13 Ağustos 1988: Türkçü fikir adamı Said Bilgiç İstanbul’da 68 yaşında vefat etti.
1920’de Isparta’nın Şarkikaraağaç ilçesinde doğdu. İlkokul ve ortaokul öğrenimini müteakip 1939’da Afyon Lisesi’nden mezun oldu. 1940’ta Küpeler Nahiyesi Müdürlüğü’nde bulundu. 1940-1941’de Ankara Üniversitesi Hukuk Fakültesi’ne girerek başladığı yüksek öğrenim hayatını 1944’te tamamladı. Aynı yıl Irkçılık – Turancılık Dâvâsı’nın mağdurları arasında gözaltında tutuldu. Mahkemede beraat etti.
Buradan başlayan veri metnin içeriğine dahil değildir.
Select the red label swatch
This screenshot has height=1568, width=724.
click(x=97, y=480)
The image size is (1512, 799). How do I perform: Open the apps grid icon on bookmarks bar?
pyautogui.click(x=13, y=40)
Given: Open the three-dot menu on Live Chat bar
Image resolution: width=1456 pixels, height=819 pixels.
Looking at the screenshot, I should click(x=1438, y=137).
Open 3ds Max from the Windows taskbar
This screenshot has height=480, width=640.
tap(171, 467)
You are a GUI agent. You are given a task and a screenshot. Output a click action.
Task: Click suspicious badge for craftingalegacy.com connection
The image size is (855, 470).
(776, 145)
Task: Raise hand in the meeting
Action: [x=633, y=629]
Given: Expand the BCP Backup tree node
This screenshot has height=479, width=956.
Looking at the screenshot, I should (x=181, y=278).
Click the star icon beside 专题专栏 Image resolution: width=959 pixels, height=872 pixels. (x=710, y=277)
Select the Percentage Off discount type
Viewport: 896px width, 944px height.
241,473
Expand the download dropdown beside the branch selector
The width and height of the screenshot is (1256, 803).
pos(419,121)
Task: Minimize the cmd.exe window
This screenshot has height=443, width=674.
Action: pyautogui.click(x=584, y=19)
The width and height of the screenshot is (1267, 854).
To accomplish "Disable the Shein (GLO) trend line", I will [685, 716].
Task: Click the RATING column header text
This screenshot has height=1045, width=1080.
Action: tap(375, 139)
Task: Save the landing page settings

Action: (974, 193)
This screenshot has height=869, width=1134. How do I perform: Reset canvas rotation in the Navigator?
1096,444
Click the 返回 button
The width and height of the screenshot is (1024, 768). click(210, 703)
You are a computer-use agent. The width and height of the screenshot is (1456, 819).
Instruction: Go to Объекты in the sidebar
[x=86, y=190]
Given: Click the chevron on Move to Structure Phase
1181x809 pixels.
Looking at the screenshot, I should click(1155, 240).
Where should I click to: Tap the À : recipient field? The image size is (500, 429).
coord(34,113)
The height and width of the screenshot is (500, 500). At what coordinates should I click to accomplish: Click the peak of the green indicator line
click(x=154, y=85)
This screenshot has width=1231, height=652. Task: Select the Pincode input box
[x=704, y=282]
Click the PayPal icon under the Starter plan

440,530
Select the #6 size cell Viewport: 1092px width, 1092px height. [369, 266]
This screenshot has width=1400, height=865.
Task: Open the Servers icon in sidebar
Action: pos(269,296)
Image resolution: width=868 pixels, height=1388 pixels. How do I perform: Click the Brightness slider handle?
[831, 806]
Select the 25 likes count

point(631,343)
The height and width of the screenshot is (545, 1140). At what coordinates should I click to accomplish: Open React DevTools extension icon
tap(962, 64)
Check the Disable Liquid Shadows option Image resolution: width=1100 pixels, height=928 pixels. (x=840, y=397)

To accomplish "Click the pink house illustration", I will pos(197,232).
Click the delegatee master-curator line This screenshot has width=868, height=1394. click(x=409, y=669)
Yedek subay olarak askerlik görevini ifa ettikten sonra, Gümüşhane’de hâkim yardımcılığına tayin edildi. Bilahare istifa ederek siyasî hayata atıldı. 1946’da Isparta’da Demokrat Parti İl Teşkilâtı’nı kurdu, 1950 ve 1954 seçimlerinde Demokrat Parti listesinden Isparta milletvekili seçildi. 1952’de Türkiye Milliyetçiler Derneği’nin Genel Başkanlığı’na getirildi. 27 Mayıs 1960’a kadar milletvekilliğini sürdürdü. Yassıada Mahkemesi’nde idamla yargılandı ve beş yıl ağır hapse mahkûm edildi. 1962’de tahliye olduktan sonra İstanbul’a yerleşti. Orta Doğu, Bab-ı Âli’de Sabah, Adalet ve Yeni Düşünce gibi yayın organlarında millî ve mânevî değerlerimizi işleyen, yücelten yazılar yazdı. 1978’de Milliyetçi Hareket Partisi Genel İdare Kurulu’na seçildi. Bu görevi sebebiyle 12 Eylül 1980 İhtilâli’nden sonra tevkif edildi. 120 gün göz altında tutuldu, beraat etti.
Bir hukukçu ve fikir adamı olarak kendisini vatanına ve milletine faydalı olmaya adayan Said Bilgiç, aynı zamanda iki kız çocuğu babası olup örnek bir aile yapısına sahipti.
Türk siyasî tarihinin önemli simalarından Said Bilgiç’in, anne gönlünü fethedemeyen insanın başarılı olamayacağı inancıyla kaleme aldığı günlüğü, BKY tarafından Anne ve Çocuk adı ile kitap dünyamıza yeniden kazandırıldı. Eserinde; “Anne gönlünü fethedemeyen insan fezaya tırmanamaz. Milletlerin yükselişinde birinci hedef, anaların gönlünü fetihtir. Ne mutlu bu yolun yolcularına. Sevgi, her faziletin, sevgi, her büyük eserin doğurucusudur.” diyordu.